*The input:*
......
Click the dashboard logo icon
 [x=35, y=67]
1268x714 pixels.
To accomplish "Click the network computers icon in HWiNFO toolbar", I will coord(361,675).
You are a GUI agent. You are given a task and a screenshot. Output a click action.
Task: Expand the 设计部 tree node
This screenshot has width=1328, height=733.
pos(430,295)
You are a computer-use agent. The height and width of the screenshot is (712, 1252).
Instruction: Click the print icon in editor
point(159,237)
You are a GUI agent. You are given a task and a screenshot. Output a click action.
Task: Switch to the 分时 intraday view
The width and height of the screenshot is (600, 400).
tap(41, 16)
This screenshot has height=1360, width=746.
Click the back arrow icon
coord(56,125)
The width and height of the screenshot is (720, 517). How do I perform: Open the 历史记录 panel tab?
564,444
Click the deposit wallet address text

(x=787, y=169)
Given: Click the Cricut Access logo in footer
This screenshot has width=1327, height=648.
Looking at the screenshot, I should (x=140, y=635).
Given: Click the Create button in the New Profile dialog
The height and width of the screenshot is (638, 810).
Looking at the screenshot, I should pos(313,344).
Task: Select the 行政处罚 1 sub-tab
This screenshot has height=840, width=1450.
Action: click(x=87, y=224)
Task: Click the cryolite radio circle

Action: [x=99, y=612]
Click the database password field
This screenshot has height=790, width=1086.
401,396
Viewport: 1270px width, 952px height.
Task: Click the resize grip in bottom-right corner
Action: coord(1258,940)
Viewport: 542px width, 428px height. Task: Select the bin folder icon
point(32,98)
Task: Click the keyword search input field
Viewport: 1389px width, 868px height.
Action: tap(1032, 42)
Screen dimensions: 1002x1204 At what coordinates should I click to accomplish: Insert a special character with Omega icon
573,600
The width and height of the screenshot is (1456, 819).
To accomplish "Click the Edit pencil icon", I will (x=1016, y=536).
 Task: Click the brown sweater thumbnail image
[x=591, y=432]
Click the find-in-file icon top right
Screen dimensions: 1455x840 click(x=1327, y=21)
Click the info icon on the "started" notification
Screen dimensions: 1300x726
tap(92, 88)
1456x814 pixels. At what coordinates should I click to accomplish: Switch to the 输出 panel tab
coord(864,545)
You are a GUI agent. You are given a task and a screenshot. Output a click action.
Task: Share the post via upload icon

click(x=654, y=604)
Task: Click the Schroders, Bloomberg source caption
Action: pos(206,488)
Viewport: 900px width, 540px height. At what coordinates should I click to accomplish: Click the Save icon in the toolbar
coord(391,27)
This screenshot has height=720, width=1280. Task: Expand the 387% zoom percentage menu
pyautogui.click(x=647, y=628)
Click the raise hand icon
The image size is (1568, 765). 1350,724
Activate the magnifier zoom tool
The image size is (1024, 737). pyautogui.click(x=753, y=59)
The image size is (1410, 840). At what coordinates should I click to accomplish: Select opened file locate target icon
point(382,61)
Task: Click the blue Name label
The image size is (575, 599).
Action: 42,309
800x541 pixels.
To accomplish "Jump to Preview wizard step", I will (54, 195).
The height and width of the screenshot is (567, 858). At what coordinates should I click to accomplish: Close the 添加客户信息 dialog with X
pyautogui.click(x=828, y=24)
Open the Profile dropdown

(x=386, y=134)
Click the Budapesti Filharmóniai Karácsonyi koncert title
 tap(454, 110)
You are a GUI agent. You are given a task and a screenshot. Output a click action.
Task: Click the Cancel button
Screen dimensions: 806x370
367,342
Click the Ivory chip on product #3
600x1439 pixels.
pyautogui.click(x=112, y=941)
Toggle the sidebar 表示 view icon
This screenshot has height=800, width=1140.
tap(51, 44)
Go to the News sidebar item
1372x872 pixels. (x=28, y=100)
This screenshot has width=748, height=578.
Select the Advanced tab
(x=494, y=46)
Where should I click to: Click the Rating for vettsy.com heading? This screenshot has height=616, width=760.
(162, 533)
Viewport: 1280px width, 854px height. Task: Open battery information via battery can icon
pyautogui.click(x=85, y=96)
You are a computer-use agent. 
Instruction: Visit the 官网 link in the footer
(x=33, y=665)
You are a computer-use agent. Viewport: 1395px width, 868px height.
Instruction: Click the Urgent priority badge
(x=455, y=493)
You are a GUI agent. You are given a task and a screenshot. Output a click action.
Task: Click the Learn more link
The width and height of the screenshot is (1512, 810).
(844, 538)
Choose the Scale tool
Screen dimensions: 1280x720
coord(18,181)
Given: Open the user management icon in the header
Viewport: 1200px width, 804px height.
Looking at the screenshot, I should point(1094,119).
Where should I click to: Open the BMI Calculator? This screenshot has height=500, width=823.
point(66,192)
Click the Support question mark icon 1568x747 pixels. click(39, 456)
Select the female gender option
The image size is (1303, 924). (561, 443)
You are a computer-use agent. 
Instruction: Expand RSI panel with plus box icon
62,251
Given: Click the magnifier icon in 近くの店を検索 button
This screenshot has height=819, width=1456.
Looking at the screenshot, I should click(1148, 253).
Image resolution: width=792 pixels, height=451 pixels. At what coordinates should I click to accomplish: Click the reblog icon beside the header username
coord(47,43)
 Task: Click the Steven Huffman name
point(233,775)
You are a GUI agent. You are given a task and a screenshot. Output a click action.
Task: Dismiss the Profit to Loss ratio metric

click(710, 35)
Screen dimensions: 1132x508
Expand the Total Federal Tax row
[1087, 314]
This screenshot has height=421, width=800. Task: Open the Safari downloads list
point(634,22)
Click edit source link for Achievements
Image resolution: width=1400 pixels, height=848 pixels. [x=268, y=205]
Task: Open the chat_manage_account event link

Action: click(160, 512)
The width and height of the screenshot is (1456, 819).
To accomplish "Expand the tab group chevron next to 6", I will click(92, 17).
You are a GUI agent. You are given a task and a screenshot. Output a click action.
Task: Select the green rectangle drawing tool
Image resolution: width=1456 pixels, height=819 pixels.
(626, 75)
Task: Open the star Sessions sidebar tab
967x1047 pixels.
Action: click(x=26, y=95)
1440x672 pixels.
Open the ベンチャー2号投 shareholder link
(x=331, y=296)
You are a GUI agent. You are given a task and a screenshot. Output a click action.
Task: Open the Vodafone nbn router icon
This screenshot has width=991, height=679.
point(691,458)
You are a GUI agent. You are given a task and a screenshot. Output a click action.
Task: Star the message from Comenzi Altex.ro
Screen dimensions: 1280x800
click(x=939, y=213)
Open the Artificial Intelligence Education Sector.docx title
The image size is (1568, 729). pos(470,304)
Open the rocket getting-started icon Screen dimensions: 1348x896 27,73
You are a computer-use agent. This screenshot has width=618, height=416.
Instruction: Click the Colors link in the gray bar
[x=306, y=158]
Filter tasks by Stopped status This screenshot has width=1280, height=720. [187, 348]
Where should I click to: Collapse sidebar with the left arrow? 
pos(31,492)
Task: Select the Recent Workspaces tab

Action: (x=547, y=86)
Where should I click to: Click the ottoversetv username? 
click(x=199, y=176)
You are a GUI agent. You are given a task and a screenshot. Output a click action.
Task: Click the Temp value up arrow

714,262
......
*Exercise instructions:*
Render every line of the material above as a JSON list of strings, one string per line, leaving out blank lines.

*Finished task:*
[
  "Click the dashboard logo icon",
  " [x=35, y=67]",
  "1268x714 pixels.",
  "To accomplish \"Click the network computers icon in HWiNFO toolbar\", I will coord(361,675).",
  "You are a GUI agent. You are given a task and a screenshot. Output a click action.",
  "Task: Expand the 设计部 tree node",
  "This screenshot has width=1328, height=733.",
  "pos(430,295)",
  "You are a computer-use agent. The height and width of the screenshot is (712, 1252).",
  "Instruction: Click the print icon in editor",
  "point(159,237)",
  "You are a GUI agent. You are given a task and a screenshot. Output a click action.",
  "Task: Switch to the 分时 intraday view",
  "The width and height of the screenshot is (600, 400).",
  "tap(41, 16)",
  "This screenshot has height=1360, width=746.",
  "Click the back arrow icon",
  "coord(56,125)",
  "The width and height of the screenshot is (720, 517). How do I perform: Open the 历史记录 panel tab?",
  "564,444",
  "Click the deposit wallet address text",
  "(x=787, y=169)",
  "Given: Click the Cricut Access logo in footer",
  "This screenshot has width=1327, height=648.",
  "Looking at the screenshot, I should (x=140, y=635).",
  "Given: Click the Create button in the New Profile dialog",
  "The height and width of the screenshot is (638, 810).",
  "Looking at the screenshot, I should pos(313,344).",
  "Task: Select the 行政处罚 1 sub-tab",
  "This screenshot has height=840, width=1450.",
  "Action: click(x=87, y=224)",
  "Task: Click the cryolite radio circle",
  "Action: [x=99, y=612]",
  "Click the database password field",
  "This screenshot has height=790, width=1086.",
  "401,396",
  "Viewport: 1270px width, 952px height.",
  "Task: Click the resize grip in bottom-right corner",
  "Action: coord(1258,940)",
  "Viewport: 542px width, 428px height. Task: Select the bin folder icon",
  "point(32,98)",
  "Task: Click the keyword search input field",
  "Viewport: 1389px width, 868px height.",
  "Action: tap(1032, 42)",
  "Screen dimensions: 1002x1204 At what coordinates should I click to accomplish: Insert a special character with Omega icon",
  "573,600",
  "The width and height of the screenshot is (1456, 819).",
  "To accomplish \"Click the Edit pencil icon\", I will (x=1016, y=536).",
  " Task: Click the brown sweater thumbnail image",
  "[x=591, y=432]",
  "Click the find-in-file icon top right",
  "Screen dimensions: 1455x840 click(x=1327, y=21)",
  "Click the info icon on the \"started\" notification",
  "Screen dimensions: 1300x726",
  "tap(92, 88)",
  "1456x814 pixels. At what coordinates should I click to accomplish: Switch to the 输出 panel tab",
  "coord(864,545)",
  "You are a GUI agent. You are given a task and a screenshot. Output a click action.",
  "Task: Share the post via upload icon",
  "click(x=654, y=604)",
  "Task: Click the Schroders, Bloomberg source caption",
  "Action: pos(206,488)",
  "Viewport: 900px width, 540px height. At what coordinates should I click to accomplish: Click the Save icon in the toolbar",
  "coord(391,27)",
  "This screenshot has height=720, width=1280. Task: Expand the 387% zoom percentage menu",
  "pyautogui.click(x=647, y=628)",
  "Click the raise hand icon",
  "The image size is (1568, 765). 1350,724",
  "Activate the magnifier zoom tool",
  "The image size is (1024, 737). pyautogui.click(x=753, y=59)",
  "The image size is (1410, 840). At what coordinates should I click to accomplish: Select opened file locate target icon",
  "point(382,61)",
  "Task: Click the blue Name label",
  "The image size is (575, 599).",
  "Action: 42,309",
  "800x541 pixels.",
  "To accomplish \"Jump to Preview wizard step\", I will (54, 195).",
  "The height and width of the screenshot is (567, 858). At what coordinates should I click to accomplish: Close the 添加客户信息 dialog with X",
  "pyautogui.click(x=828, y=24)",
  "Open the Profile dropdown",
  "(x=386, y=134)",
  "Click the Budapesti Filharmóniai Karácsonyi koncert title",
  " tap(454, 110)",
  "You are a GUI agent. You are given a task and a screenshot. Output a click action.",
  "Task: Click the Cancel button",
  "Screen dimensions: 806x370",
  "367,342",
  "Click the Ivory chip on product #3",
  "600x1439 pixels.",
  "pyautogui.click(x=112, y=941)",
  "Toggle the sidebar 表示 view icon",
  "This screenshot has height=800, width=1140.",
  "tap(51, 44)",
  "Go to the News sidebar item",
  "1372x872 pixels. (x=28, y=100)",
  "This screenshot has width=748, height=578.",
  "Select the Advanced tab",
  "(x=494, y=46)",
  "Where should I click to: Click the Rating for vettsy.com heading? This screenshot has height=616, width=760.",
  "(162, 533)",
  "Viewport: 1280px width, 854px height. Task: Open battery information via battery can icon",
  "pyautogui.click(x=85, y=96)",
  "You are a computer-use agent. ",
  "Instruction: Visit the 官网 link in the footer",
  "(x=33, y=665)",
  "You are a computer-use agent. Viewport: 1395px width, 868px height.",
  "Instruction: Click the Urgent priority badge",
  "(x=455, y=493)",
  "You are a GUI agent. You are given a task and a screenshot. Output a click action.",
  "Task: Click the Learn more link",
  "The width and height of the screenshot is (1512, 810).",
  "(844, 538)",
  "Choose the Scale tool",
  "Screen dimensions: 1280x720",
  "coord(18,181)",
  "Given: Open the user management icon in the header",
  "Viewport: 1200px width, 804px height.",
  "Looking at the screenshot, I should point(1094,119).",
  "Where should I click to: Open the BMI Calculator? This screenshot has height=500, width=823.",
  "point(66,192)",
  "Click the Support question mark icon 1568x747 pixels. click(39, 456)",
  "Select the female gender option",
  "The image size is (1303, 924). (561, 443)",
  "You are a computer-use agent. ",
  "Instruction: Expand RSI panel with plus box icon",
  "62,251",
  "Given: Click the magnifier icon in 近くの店を検索 button",
  "This screenshot has height=819, width=1456.",
  "Looking at the screenshot, I should click(1148, 253).",
  "Image resolution: width=792 pixels, height=451 pixels. At what coordinates should I click to accomplish: Click the reblog icon beside the header username",
  "coord(47,43)",
  " Task: Click the Steven Huffman name",
  "point(233,775)",
  "You are a GUI agent. You are given a task and a screenshot. Output a click action.",
  "Task: Dismiss the Profit to Loss ratio metric",
  "click(710, 35)",
  "Screen dimensions: 1132x508",
  "Expand the Total Federal Tax row",
  "[1087, 314]",
  "This screenshot has height=421, width=800. Task: Open the Safari downloads list",
  "point(634,22)",
  "Click edit source link for Achievements",
  "Image resolution: width=1400 pixels, height=848 pixels. [x=268, y=205]",
  "Task: Open the chat_manage_account event link",
  "Action: click(160, 512)",
  "The width and height of the screenshot is (1456, 819).",
  "To accomplish \"Expand the tab group chevron next to 6\", I will click(92, 17).",
  "You are a GUI agent. You are given a task and a screenshot. Output a click action.",
  "Task: Select the green rectangle drawing tool",
  "Image resolution: width=1456 pixels, height=819 pixels.",
  "(626, 75)",
  "Task: Open the star Sessions sidebar tab",
  "967x1047 pixels.",
  "Action: click(x=26, y=95)",
  "1440x672 pixels.",
  "Open the ベンチャー2号投 shareholder link",
  "(x=331, y=296)",
  "You are a GUI agent. You are given a task and a screenshot. Output a click action.",
  "Task: Open the Vodafone nbn router icon",
  "This screenshot has width=991, height=679.",
  "point(691,458)",
  "You are a GUI agent. You are given a task and a screenshot. Output a click action.",
  "Task: Star the message from Comenzi Altex.ro",
  "Screen dimensions: 1280x800",
  "click(x=939, y=213)",
  "Open the Artificial Intelligence Education Sector.docx title",
  "The image size is (1568, 729). pos(470,304)",
  "Open the rocket getting-started icon Screen dimensions: 1348x896 27,73",
  "You are a computer-use agent. This screenshot has width=618, height=416.",
  "Instruction: Click the Colors link in the gray bar",
  "[x=306, y=158]",
  "Filter tasks by Stopped status This screenshot has width=1280, height=720. [187, 348]",
  "Where should I click to: Collapse sidebar with the left arrow? ",
  "pos(31,492)",
  "Task: Select the Recent Workspaces tab",
  "Action: (x=547, y=86)",
  "Where should I click to: Click the ottoversetv username? ",
  "click(x=199, y=176)",
  "You are a GUI agent. You are given a task and a screenshot. Output a click action.",
  "Task: Click the Temp value up arrow",
  "714,262"
]